Start with a small but real held-out set: 8-12 tasks across repos that were not used to write the old heuristics. Label acceptable files by evidence role instead of exact single paths, e.g. "entry may be any of these route/page files; persistence may be any of these service/mutation files."

Implementation Sequence

Phase 1: Remove Benchmark Hacks

Delete domain-specific scorers and hard-coded path/symbol branches from explore_code_subagent.ts.
Delete benchmark-specific augmentation greps.
Replace exact benchmark-path unit assertions with generic invariants:
- cited files exist;
- ranges are observed;
- tests/support files are excluded unless requested;
- report schema is valid;
- report stays within density budget.
Add a guard test that fails if production explorer scoring code contains known benchmark repo, task, or path literals.

Acceptance:

Unit tests pass after being rebaselined around generic behavior.
No benchmark repo/task literals remain in production explorer ranking/report policy code.

Phase 2: Typed Candidate Pipeline

Add ExplorerCandidate and typed observation result types.
Change raw explore_code sub-agent tool to record structured CodeExplorerResult data before formatting it for display.
Convert grep/read/list observations into typed candidates at the boundary.
Remove regex parsing of rendered compiler Markdown from report construction.

Acceptance:

Deterministic code consumes typed candidates only.
Rendered Markdown is no longer an internal data protocol.

Phase 3: Worker-Owned Generic Ranking

Move generic file/candidate ranking into the worker where graph signal is available.
Return score components/provenance so the value model can see why candidates were selected.
Add generic fallback retrieval channels for framework/path/lexical cases the graph cannot see.
Remove duplicate sub-agent-side ranking except generic budget/dedupe validation.

Acceptance:

Candidate order is explainable from structured generic features.
Weak compiler graph results can still produce useful generic candidates.
No product-specific path or symbol terms are needed to rank candidates.

Phase 4: Model-Authored Report With Validator

Stop replacing non-empty model reports with deterministic reports.
Ask the value model to choose primary files and write findings from the candidate packet.
Give the value model enough tool-step budget to explore and verify the map before reporting.
Add deterministic validator/repair.
Keep deterministic report generation only as fallback.

Acceptance:

The normal report path is model-authored and validator-approved.
Invalid model reports degrade to low-confidence targeted guidance rather than broad search.

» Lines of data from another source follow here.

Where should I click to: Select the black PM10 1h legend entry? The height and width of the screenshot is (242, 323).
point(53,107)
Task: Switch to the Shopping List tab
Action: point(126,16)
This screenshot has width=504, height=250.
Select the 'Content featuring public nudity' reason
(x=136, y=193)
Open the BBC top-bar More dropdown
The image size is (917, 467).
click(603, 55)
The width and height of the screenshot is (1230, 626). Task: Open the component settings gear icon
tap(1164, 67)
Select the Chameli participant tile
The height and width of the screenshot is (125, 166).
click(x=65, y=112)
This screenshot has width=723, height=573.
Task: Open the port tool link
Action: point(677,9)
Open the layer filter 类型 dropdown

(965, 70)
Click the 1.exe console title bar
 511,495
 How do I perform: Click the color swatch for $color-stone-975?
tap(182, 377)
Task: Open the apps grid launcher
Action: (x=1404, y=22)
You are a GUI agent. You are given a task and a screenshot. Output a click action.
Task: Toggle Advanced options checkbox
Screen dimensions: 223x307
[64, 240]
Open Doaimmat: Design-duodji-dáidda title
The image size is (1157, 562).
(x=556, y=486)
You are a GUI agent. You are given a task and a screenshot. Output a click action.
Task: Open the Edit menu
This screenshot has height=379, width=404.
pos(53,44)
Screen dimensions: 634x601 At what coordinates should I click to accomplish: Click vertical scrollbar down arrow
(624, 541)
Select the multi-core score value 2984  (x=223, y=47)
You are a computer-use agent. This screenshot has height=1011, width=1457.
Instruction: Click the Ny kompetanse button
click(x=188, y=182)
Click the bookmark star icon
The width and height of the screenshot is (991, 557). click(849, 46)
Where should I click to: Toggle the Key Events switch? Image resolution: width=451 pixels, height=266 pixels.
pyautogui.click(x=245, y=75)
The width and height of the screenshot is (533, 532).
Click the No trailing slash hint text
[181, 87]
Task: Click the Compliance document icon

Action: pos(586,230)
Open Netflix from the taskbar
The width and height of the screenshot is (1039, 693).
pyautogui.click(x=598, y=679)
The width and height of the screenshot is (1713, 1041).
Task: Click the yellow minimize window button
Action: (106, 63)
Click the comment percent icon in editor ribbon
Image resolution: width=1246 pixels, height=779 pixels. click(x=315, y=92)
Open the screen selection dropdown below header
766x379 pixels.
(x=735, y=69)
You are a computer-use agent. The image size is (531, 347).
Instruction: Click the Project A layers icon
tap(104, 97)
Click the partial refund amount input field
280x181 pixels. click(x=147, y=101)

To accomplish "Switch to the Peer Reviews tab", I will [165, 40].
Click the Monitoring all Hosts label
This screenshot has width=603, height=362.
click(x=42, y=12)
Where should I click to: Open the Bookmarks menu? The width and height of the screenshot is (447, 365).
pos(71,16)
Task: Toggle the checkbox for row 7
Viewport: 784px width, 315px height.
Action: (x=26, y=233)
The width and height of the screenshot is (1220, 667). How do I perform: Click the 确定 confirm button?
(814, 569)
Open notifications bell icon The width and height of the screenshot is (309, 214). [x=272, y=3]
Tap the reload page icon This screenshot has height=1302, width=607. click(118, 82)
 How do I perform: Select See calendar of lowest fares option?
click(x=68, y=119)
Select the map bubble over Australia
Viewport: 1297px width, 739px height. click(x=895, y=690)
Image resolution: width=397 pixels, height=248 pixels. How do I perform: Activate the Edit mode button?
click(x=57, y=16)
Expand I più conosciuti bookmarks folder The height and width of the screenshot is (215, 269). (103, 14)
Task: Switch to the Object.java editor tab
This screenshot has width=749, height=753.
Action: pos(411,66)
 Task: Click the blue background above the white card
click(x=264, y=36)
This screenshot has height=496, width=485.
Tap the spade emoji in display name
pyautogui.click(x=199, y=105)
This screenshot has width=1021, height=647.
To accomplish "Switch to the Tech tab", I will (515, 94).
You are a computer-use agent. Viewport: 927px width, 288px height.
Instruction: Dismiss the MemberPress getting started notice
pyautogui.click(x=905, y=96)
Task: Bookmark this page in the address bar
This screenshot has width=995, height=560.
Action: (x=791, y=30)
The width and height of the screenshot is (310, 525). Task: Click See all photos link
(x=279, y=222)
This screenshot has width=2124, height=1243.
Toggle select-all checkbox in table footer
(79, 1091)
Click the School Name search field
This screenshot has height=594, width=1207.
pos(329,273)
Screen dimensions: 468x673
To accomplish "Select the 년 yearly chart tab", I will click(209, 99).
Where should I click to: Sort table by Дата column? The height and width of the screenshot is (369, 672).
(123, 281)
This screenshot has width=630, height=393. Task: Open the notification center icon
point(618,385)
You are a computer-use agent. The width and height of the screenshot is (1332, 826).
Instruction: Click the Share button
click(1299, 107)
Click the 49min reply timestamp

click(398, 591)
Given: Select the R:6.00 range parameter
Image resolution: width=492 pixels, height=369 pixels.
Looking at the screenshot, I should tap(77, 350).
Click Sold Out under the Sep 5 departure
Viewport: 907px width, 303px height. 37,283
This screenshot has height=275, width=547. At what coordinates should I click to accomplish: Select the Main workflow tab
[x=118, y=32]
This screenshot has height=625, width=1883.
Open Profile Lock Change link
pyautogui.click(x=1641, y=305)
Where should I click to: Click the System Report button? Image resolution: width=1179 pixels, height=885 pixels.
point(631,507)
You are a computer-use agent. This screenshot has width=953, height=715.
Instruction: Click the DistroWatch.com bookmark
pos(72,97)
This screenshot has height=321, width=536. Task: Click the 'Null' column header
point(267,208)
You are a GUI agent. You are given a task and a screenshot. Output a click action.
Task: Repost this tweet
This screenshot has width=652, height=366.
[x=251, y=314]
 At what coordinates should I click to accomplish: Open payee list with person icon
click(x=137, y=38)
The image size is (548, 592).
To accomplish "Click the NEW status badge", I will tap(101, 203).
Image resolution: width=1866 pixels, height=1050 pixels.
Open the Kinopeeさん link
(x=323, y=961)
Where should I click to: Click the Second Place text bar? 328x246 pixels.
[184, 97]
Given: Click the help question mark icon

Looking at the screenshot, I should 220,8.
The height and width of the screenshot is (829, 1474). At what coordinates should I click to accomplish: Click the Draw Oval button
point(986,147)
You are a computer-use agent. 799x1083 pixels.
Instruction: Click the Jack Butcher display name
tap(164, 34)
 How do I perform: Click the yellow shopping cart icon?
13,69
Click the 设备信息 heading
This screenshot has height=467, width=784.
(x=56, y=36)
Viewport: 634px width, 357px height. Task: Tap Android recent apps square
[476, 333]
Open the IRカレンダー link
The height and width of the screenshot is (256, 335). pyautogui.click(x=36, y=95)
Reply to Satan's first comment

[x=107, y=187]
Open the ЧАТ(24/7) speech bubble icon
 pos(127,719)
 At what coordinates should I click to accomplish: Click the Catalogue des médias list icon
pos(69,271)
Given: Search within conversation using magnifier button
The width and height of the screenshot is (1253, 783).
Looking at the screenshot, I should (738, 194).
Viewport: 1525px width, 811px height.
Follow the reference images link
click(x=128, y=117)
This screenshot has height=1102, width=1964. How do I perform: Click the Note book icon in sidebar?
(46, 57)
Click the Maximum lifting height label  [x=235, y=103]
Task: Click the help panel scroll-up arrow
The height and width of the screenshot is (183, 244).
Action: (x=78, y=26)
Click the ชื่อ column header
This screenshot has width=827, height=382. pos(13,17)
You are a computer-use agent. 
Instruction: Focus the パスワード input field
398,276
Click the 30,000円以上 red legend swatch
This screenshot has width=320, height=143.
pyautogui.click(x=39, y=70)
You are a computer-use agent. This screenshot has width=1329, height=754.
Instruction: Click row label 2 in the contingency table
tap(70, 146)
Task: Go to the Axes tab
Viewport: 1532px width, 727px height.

Phase 5: Main Prompt Tightening

Keep main-model trust guidance, but make it depend on validator-approved reports.
Tell the main model that validated high/medium reports should be treated as the code map.
Keep re-search allowed only when:
- confidence is low;
- validator reported missing coverage;
- user asks for exact code edits and validated read targets must be opened.

Acceptance:

High/medium reports reduce main broad search calls on held-out tasks.

Phase 6: Held-Out Benchmark

Add held-out repos/tasks before further tuning.
Run known and held-out suites with repeats >= 3.
Report density and generalization metrics together.

Acceptance:

Held-out quality does not regress.
Main uncached/cached context decreases on median.
Follow-up broad search after high/medium reports decreases.

Risks

Short-term benchmark scores may drop when memorized path boosts are deleted.
Model-authored reports may need validator repair more often at first.
Unit tests will require significant rebaselining because many currently encode overfit behavior.
Typed observation plumbing touches tool/report boundaries and needs focused test coverage.

These risks are acceptable. The current alternative is a code explorer that looks good on its own benchmark and becomes less trustworthy as it accumulates special cases.

Immediate Next Step

Start with Phase 1 and Phase 2 together:

delete domain-specific scorer branches and benchmark augmentation probes;
replace exact-path tests with generic invariant tests;
introduce typed candidates so the next phase can remove Markdown parsing cleanly.

Do not add new benchmark-specific compensating heuristics if scores dip. A dip is signal that the benchmark was being memorized.